His mother's face grew paler and paler as he went on. She never interrupted him by so much as a single word; but when he had done, she moved her chair close to his, put her arm round his neck, and said to him: "Isaac, you dreamed your ill dream on this Wednesday morning. What time was it when you saw the fair woman with the knife in her hand?" Isaac reflected on what the landlord had said when they had passed by the clock on his leaving the inn; allowed as nearly as he could for the time that must have elapsed between the unlocking of his bedroom door and the paying of his bill just before going away, and answered: "Somewhere about two o'clock in the morning."

His mother suddenly quitted her hold of his neck, and struck her hands together with a gesture of despair.

"This Wednesday is your birthday, Isaac, and two o'clock in the morning was the time when you were born."

Isaac's capacities were not quick enough to catch the infection of his mother's superstitious dread. He was amazed, and a little startled, also, when she suddenly rose from her chair, opened her old writing-desk, took pen, ink and paper, and then said to him: "Your memory is but a poor one, Isaac, and, now I'm an old woman, mine's not much better. I want all about this dream of yours to be as well known to both of us, years hence, as it is now. Tell me over again all you told me a minute ago, when you spoke of what the woman with the knife looked like."

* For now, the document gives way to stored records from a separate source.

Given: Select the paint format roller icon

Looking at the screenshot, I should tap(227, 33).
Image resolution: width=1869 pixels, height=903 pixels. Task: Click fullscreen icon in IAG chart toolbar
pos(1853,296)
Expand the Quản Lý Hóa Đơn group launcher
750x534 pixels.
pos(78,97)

Isaac obeyed, and marveled much as he saw his mother carefully set down on paper the very words that he was saying.

"Light gray eyes," she wrote, as they came to the descriptive part, "with a droop in the left eyelid; flaxen hair, with a gold-yellow streak in it; white arms, with a down upon them; little lady's hand, with a reddish look about the finger nails; clasp-knife with a buck-horn handle, that seemed as good as new." To these particulars Mrs. Scatchard added the year, month, day of the week, and time in the morning when the woman of the dream appeared to her son. She then locked up the paper carefully in her writing-desk.

Neither on that day nor on any day after could her son induce her to return to the matter of the dream. She obstinately kept her thoughts about it to herself, and even refused to refer again to the paper in her writing-desk. Ere long Isaac grew weary of attempting to make her break her resolute silence; and time, which sooner or later wears out all things, gradually wore out the impression produced on him by the dream. He began by thinking of it carelessly, and he ended by not thinking of it at all.